Emanzipation vom
literarischen Kolonialismus

von Helmut Neundlinger

Mohamed Choukris autobiografische Werke gelten als Meilensteine der postkolonialen Literatur aus dem nordafrikanischen Raum. Aus Anlass des 20. Todestages des Autors sind sie neu aufgelegt worden.

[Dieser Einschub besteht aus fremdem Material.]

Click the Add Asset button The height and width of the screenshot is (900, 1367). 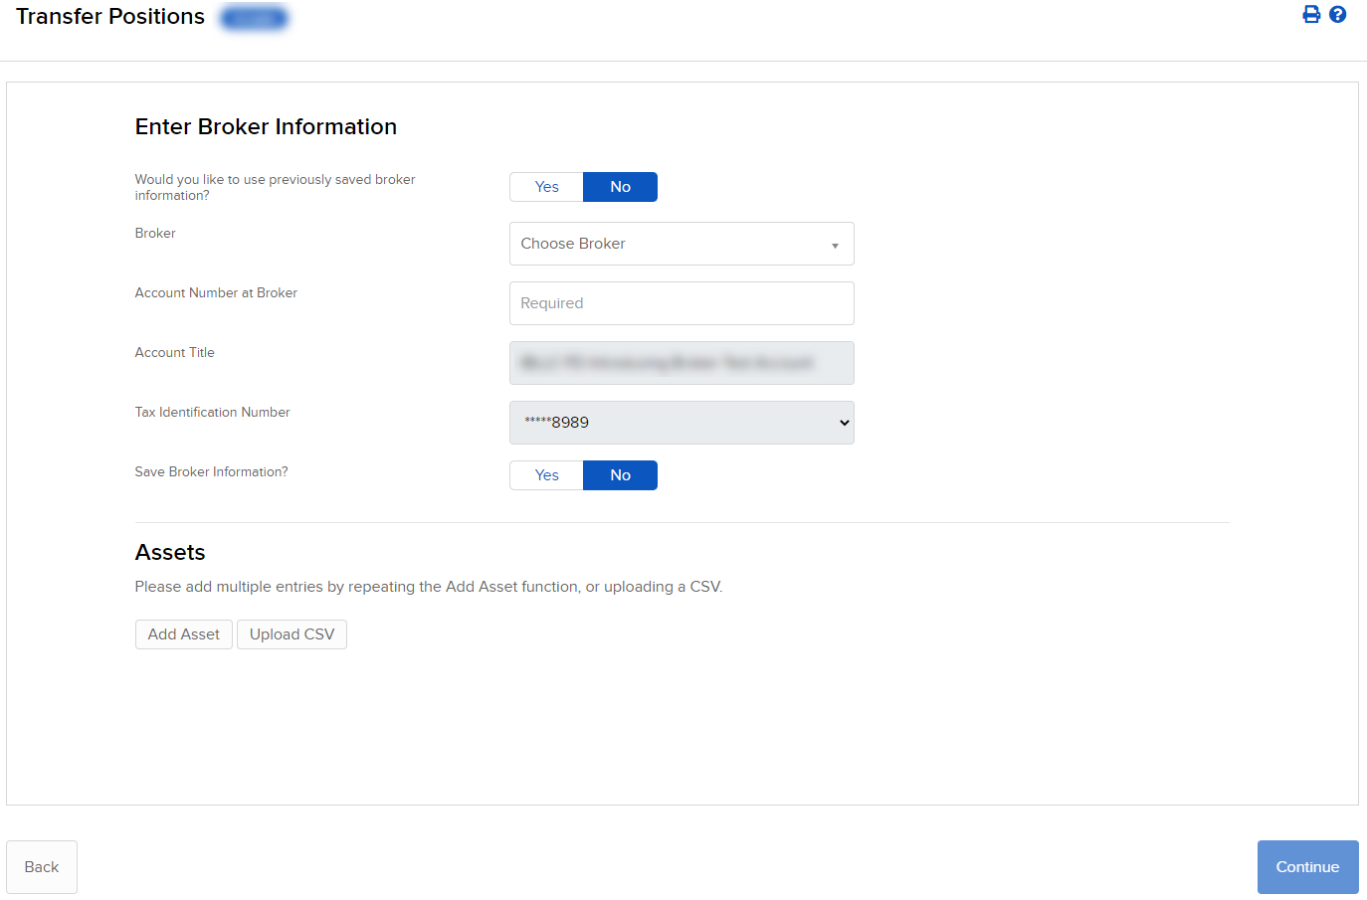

Die Autobiografie des aus einer Berberfamilie aus dem marokkanischen Rif-Gebirge stammenden Autors Mohamed Choukri (1935–2003) ist weitaus mehr als ein Lebensbericht. Choukri erzählt in zwei Büchern von seinem Aufwachsen unter den Bedingungen des täglichen Überlebenskampfes, begleitet von Hunger, Gewalt, Ausbeutung und Aussichtslosigkeit. Der Ton der Erzählung ist oft schonungslos direkt, ohne in Larmoyanz oder Opferpathos zu verfallen. Choukris Sprache vermittelt auch in der deutschen Übersetzung von Georg Brunold eine poetische Kraft, die auch gut 50 Jahre nach der ersten Niederschrift nichts von ihrer Wucht verloren hat. Die Wirkungsgeschichte der beiden Teile Das nackte Brot und Zeit der Fehler ist ebenso global wie einzigartig, und das nicht nur aufgrund der Tatsache, dass Choukri erst im Alter von 21 Jahren schreiben und lesen lernte. Zum 20. Todestag des Autors hat der Verlag Die andere Bibliothek beide Bücher in einer bibliophilen Ausgabe wieder aufgelegt und leistet damit einen Beitrag zur Debatte um autobiografische bzw. autofiktionale Texte, vor allem von Autorinnen und Autoren, deren Weg zum Schreiben von ihren Herkunftsmilieus in keiner Weise unterstützt wurde.